» **WHAT YOU ARE ASKED TO DO**
Examine each line of the data. Copy those that contain the string "badge".

#### EXTRACTED RECORDS

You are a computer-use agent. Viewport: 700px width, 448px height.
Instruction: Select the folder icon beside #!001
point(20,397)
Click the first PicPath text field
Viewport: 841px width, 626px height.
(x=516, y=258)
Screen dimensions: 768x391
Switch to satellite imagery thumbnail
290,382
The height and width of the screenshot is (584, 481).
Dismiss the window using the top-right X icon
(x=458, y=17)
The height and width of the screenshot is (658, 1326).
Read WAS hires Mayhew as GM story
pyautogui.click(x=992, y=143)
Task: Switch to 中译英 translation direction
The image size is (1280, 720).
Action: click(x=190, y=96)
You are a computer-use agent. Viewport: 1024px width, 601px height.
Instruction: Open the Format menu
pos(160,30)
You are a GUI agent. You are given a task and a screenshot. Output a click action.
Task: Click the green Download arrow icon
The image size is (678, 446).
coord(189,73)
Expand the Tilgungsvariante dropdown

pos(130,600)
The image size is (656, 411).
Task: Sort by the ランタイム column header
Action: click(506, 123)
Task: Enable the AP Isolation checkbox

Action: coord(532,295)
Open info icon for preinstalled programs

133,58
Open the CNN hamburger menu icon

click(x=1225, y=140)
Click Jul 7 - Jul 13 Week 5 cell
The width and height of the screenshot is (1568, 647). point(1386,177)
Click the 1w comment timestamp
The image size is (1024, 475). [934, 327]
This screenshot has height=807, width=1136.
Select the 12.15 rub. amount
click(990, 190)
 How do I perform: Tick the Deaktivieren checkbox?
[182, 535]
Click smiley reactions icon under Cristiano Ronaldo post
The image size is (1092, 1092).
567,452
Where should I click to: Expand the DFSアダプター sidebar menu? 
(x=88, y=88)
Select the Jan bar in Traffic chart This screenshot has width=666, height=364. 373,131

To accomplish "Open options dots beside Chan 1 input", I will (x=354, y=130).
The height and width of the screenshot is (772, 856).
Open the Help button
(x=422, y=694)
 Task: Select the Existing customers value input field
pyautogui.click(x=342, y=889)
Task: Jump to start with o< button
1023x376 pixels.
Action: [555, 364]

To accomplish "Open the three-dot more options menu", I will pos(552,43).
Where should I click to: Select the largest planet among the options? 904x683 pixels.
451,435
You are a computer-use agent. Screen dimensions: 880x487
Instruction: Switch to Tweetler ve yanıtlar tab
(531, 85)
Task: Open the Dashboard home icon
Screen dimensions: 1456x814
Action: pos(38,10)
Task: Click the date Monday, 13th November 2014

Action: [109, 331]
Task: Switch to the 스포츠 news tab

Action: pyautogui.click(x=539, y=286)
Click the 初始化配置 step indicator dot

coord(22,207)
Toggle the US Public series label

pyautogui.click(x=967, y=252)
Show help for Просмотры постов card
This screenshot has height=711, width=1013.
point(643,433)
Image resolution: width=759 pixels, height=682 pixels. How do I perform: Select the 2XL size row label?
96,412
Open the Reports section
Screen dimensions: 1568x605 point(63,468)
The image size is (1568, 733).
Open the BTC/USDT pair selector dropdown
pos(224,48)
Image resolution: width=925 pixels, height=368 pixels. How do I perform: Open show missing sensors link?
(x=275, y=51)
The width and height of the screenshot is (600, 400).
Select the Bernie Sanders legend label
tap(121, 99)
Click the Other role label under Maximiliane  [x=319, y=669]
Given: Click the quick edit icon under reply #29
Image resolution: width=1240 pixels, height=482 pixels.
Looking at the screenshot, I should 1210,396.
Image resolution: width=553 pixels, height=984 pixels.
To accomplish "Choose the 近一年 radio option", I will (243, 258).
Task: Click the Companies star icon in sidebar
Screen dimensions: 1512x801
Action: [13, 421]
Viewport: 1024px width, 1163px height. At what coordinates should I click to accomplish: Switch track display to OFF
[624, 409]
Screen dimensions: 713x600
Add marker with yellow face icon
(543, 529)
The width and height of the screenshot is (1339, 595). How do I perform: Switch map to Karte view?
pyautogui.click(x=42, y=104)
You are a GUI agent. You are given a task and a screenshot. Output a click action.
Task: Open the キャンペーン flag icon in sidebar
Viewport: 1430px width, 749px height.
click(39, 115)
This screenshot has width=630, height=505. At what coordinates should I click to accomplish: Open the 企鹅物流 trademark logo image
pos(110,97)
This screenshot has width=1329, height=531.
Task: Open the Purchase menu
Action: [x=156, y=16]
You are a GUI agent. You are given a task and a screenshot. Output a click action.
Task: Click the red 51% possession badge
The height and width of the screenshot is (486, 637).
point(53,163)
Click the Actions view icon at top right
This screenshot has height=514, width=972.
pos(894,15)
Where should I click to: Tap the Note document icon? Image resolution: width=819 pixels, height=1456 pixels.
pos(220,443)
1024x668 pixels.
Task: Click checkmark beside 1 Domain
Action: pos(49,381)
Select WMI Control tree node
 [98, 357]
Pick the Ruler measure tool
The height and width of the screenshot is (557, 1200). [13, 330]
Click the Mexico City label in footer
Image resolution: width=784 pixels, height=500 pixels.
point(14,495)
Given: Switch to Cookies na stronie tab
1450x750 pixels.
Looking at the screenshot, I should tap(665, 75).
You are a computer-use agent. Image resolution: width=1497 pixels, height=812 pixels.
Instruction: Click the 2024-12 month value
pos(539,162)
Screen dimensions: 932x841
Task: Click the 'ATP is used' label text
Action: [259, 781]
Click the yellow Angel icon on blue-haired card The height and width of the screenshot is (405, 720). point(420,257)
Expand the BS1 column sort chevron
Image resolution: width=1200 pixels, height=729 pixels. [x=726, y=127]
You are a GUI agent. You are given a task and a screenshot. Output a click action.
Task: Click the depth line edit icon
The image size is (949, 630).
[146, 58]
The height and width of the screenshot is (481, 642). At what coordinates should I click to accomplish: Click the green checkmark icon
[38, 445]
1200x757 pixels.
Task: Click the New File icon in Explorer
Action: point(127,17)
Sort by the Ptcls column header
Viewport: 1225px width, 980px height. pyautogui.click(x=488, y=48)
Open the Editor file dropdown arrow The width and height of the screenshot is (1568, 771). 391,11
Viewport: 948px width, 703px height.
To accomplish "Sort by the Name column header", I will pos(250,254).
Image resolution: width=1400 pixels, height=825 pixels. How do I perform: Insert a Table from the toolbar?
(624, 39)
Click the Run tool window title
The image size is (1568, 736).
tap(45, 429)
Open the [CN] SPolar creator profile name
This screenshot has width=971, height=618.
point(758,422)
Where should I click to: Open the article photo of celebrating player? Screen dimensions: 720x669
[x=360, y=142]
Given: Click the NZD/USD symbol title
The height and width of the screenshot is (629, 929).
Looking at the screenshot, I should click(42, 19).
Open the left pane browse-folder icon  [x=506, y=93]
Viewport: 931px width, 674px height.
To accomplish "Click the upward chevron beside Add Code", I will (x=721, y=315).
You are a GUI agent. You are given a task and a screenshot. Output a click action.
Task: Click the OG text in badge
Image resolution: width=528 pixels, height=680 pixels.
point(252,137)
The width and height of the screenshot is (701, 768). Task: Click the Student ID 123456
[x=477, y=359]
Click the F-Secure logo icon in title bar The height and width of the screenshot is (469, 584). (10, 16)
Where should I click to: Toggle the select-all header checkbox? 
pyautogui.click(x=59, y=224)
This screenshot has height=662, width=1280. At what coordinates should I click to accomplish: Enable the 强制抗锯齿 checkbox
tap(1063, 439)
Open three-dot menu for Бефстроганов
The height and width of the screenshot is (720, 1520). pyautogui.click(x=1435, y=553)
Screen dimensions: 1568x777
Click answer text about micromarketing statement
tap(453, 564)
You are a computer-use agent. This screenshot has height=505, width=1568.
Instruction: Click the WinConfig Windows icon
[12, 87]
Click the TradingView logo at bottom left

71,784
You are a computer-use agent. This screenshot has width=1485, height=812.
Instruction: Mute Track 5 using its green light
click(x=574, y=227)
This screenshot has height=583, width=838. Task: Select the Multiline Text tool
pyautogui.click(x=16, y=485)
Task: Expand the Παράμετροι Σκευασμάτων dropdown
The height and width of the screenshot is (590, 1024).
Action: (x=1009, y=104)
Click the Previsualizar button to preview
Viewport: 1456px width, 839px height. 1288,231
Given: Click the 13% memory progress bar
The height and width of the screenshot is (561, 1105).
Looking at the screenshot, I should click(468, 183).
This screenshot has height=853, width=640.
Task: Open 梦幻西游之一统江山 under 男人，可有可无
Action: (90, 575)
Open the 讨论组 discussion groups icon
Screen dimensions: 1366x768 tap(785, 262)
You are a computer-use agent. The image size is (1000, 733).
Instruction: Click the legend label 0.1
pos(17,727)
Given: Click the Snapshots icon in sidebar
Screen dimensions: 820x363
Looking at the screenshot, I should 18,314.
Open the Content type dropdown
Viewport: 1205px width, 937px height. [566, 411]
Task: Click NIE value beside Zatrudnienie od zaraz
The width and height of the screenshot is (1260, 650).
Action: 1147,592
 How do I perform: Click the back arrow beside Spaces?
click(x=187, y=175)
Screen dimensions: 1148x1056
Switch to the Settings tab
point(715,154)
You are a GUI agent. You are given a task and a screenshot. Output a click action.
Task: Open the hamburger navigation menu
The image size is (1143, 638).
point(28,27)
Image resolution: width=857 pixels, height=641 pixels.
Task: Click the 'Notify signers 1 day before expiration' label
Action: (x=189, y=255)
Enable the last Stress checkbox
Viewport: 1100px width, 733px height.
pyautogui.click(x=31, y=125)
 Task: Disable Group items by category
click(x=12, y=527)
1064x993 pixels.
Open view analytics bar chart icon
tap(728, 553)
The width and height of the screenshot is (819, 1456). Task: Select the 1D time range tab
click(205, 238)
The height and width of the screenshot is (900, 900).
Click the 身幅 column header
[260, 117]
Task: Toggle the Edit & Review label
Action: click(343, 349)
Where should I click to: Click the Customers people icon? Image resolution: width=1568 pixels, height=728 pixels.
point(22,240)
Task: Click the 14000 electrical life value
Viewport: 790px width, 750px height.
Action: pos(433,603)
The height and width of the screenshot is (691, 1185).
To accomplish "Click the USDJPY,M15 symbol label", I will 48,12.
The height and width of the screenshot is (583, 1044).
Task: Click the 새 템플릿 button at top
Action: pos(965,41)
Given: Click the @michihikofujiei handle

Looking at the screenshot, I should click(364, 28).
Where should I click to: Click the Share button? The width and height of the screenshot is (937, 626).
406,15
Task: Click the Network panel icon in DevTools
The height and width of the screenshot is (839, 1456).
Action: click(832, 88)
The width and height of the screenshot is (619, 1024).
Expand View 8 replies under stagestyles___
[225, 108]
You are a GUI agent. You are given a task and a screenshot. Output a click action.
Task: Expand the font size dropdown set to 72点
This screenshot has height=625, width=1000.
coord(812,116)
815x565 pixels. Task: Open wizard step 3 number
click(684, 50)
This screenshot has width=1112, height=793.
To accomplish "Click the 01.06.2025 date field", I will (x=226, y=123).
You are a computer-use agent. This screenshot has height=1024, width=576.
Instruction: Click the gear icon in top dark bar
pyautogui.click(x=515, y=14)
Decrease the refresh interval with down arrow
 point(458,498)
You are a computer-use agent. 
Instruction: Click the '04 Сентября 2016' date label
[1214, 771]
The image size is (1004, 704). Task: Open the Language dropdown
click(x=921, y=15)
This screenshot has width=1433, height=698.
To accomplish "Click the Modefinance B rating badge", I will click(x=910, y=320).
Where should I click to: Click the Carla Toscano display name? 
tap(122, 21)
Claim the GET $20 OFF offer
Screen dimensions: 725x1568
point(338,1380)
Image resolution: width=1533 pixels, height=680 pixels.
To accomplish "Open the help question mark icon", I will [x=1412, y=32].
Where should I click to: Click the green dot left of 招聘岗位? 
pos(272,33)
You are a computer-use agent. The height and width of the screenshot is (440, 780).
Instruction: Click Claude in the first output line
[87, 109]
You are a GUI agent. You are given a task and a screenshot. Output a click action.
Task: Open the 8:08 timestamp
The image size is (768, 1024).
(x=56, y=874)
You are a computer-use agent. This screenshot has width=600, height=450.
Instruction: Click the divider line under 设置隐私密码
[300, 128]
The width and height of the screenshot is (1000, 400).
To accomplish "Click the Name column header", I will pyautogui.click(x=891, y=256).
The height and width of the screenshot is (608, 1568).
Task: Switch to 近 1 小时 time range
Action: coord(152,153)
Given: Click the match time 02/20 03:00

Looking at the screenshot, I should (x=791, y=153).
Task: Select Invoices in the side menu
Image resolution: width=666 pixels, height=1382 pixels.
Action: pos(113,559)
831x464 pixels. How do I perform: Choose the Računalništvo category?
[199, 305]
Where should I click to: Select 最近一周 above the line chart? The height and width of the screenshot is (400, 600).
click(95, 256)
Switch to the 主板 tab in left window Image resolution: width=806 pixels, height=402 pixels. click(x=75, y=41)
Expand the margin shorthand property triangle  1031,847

########

» **FINISHED TASK**
Task: Click the red 51% possession badge
Task: Click the OG text in badge
To accomplish "Click the Modefinance B rating badge", I will click(x=910, y=320).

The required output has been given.